I greet you this day,
First: Read the stories. (Yes, I tell stories too. ☺)
The stories will introduce you to the topic, while making you smile/laugh at the same time.
Second: Review the Notes.
Third: View the Videos.
Fourth: Solve the questions/solved examples.
Fifth: Check your solutions with my thoroughly-explained solved examples.
Sixth: Check your answers with the calculators.
I wrote the codes for the calculators using Javascript, a client-side scripting language.
Please use the latest Internet browsers. The calculators should work.

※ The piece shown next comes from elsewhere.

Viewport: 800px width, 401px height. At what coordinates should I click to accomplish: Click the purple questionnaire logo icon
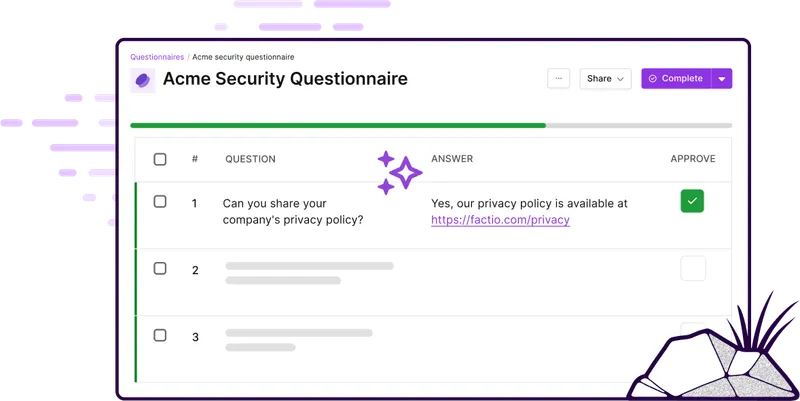tap(143, 80)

Comments, ideas, areas of improvement, questions, and constructive criticisms are welcome. You may contact me.
Thank you for visiting.
Samuel Chukwuemeka (Samdom For Peace) B.Eng., A.A.T, M.Ed., M.S
Students will:
(1.) Differentiate between association and causation.
(2.) Discuss correlation.
(3.) Draw scatter diagrams manually.
(4.) Draw scatter diagrams using technology (Texas Instruments (TI) calculator, Pearson Statcrunch, Microsoft Excel, and Google Spreadsheets among others).
(5.) Interpret scatter diagrams.
(6.) Calculate the Pearson's correlation coefficient.

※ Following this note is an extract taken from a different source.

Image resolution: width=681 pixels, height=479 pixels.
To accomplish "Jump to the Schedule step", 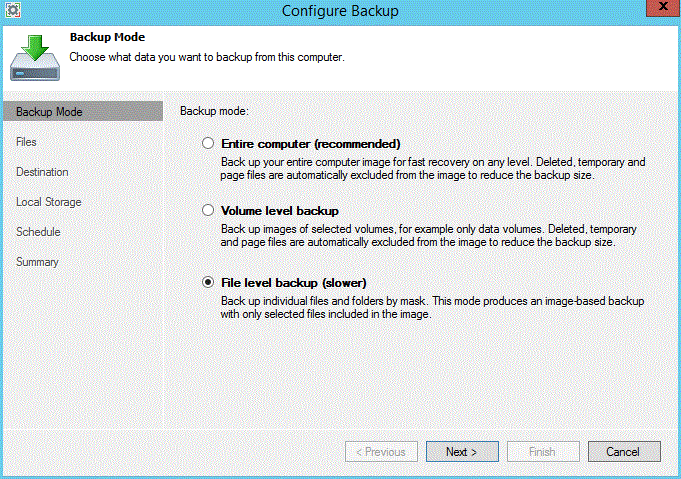I will click(x=38, y=232).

(7.) Interpret the Pearson's correlation coefficient in the context in which it was asked.
(8.) Determine the coefficient of determination.
(9.) Interpret the coefficient of determination.
(10.) Compute residuals.
(11.) Determine the least-squares regression line.

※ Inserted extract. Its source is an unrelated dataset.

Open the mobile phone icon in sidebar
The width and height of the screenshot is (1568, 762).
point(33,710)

(12.) Determine the correlation coefficient and the least-squares regression line using TI (Texas Instruments) calculators.
(13.) Determine the correlation coefficient and the least-squares regression line using technology (Pearson Statcrunch, Microsoft Excel, and Google Spreadsheets among others).
(14.) Calculate the Spearman's rank correlation coefficient.
(15.) Interpret the Spearman's rank correlation coefficient in the context in which it was asked.
(16.) Calculate the Kendall's rank correlation coefficient.
(17.) Interpret the Kendall's rank correlation coefficient in the context in which it was asked.
relationship, relates, causation, causes, association, is associated with, correlation, correlates with,
Linear Correlation is an association between two variables: the predictor variable and the
response variable.
The association may or may not be causal.
Causation is an association between two variables in which a change in one variable causes a
change in the other variable.
This is otherwise known as cause and effect.
A Linear Correlation is the correlation that shows a linear relationship between the variables.
Linear correlation can be positive linear correlation or negative linear correlation.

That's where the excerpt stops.